On 6/15/2018 3:14 PM, sujatha sankaran wrote:
We were initially having an issue with DBQ and heavy batch updates which
used to result in many missing updates.
After reading many mails in mailing list which mentions that DBQ and batch
update do not work well together, we switched to DBI. But we are seeing
issue as mentioned in this jira issue:
https://issues.apache.org/jira/browse/SOLR-7384
If you're using the implicit router on your multi-shard collection,
deleting by ID may not work for you. There are a number of issues in
Jira discussing various aspects of the problem. On a collection using
the compositeId router, I would expect those deletes to work well.
Specifically we are seeing a pattern as :-
· There are several ERRORs and WARNs about “missing _*version*_”
type of thing.
· ERROR message is typically single.
· There are several WARNs after that and after couple of WARNs there
is message that Leader initiated recovery has been kicked off .
Can you share these log entries? The message on some of them is
probably a dozen or more lines long, and may have multiple "Caused by"

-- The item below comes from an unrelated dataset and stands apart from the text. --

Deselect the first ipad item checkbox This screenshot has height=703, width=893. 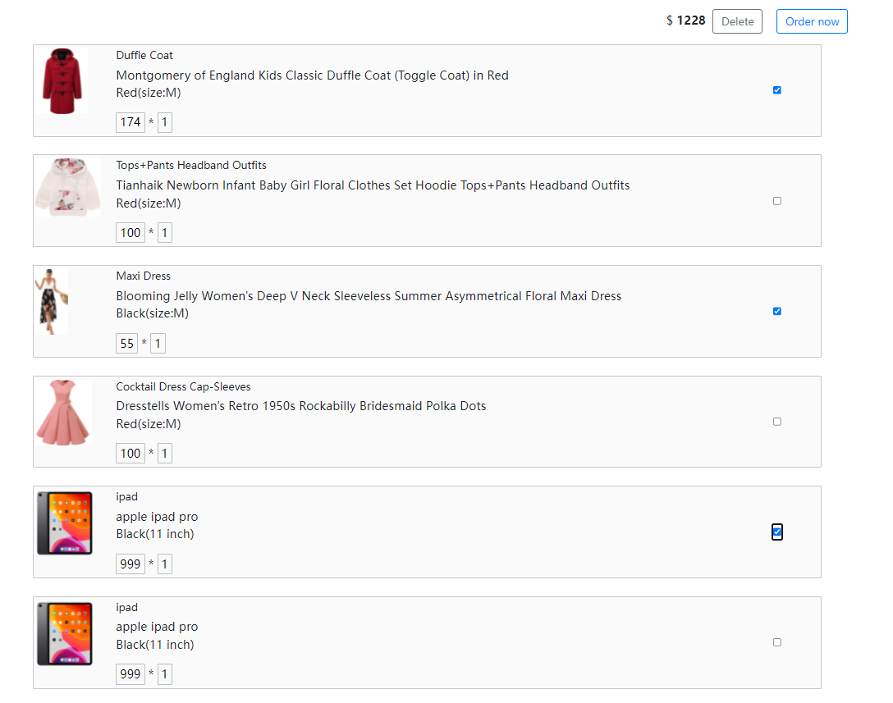click(x=776, y=532)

clauses that will also need to be included. Seeing the whole log could
be useful.
*Setup info*:
- Solr Cloud 6.6.2
--5 Node, 5 Shard, 3 replica setup
-~35million docs in the collection
- Nodes have 90GB RAM 32 to JVM
-Soft commit interval 2 seconds, Hard commit (open searcher false) 15
seconds
Side notes:
Solr would actually have more heap memory available if you set the heap
to 31GB instead of 32GB.
https://blog.codecentric.de/en/2014/02/35gb-heap-less-32gb-java-jvm-memory-oddities/
A 2 second soft commit interval is extremely aggressive. If your soft
commits are happening really quickly (far less that 1 second) then this
might not be a problem, but with an index as large as yours, it is very
likely that soft commits are taking much longer than 2 seconds.
Thanks,
Shawn